Exercise objective:
All lines from the one including "Instruction: Expand the" to the bottom of the entries below should be repeated exactly, both ends kept.

[Collected data]
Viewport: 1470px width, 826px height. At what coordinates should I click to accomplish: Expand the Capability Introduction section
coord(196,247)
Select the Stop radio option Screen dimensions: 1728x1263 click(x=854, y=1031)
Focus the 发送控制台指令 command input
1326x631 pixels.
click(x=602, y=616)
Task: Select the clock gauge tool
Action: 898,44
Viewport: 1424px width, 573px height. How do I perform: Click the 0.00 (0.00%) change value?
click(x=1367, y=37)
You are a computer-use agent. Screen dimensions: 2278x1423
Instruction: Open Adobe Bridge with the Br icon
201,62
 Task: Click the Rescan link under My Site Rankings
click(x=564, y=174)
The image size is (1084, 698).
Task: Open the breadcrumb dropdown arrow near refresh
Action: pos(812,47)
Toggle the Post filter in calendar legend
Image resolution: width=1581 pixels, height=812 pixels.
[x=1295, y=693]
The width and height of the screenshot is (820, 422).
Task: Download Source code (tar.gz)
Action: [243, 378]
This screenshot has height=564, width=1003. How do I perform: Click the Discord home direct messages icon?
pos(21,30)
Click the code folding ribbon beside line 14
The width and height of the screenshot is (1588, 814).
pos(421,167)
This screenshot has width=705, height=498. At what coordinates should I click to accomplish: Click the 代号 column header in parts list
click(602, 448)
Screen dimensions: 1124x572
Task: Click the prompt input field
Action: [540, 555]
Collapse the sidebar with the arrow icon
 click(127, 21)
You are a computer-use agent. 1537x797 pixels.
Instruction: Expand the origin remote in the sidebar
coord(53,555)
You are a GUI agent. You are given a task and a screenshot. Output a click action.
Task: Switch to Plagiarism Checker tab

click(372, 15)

Solution to this problem:
Instruction: Expand the origin remote in the sidebar
coord(53,555)
You are a GUI agent. You are given a task and a screenshot. Output a click action.
Task: Switch to Plagiarism Checker tab

click(372, 15)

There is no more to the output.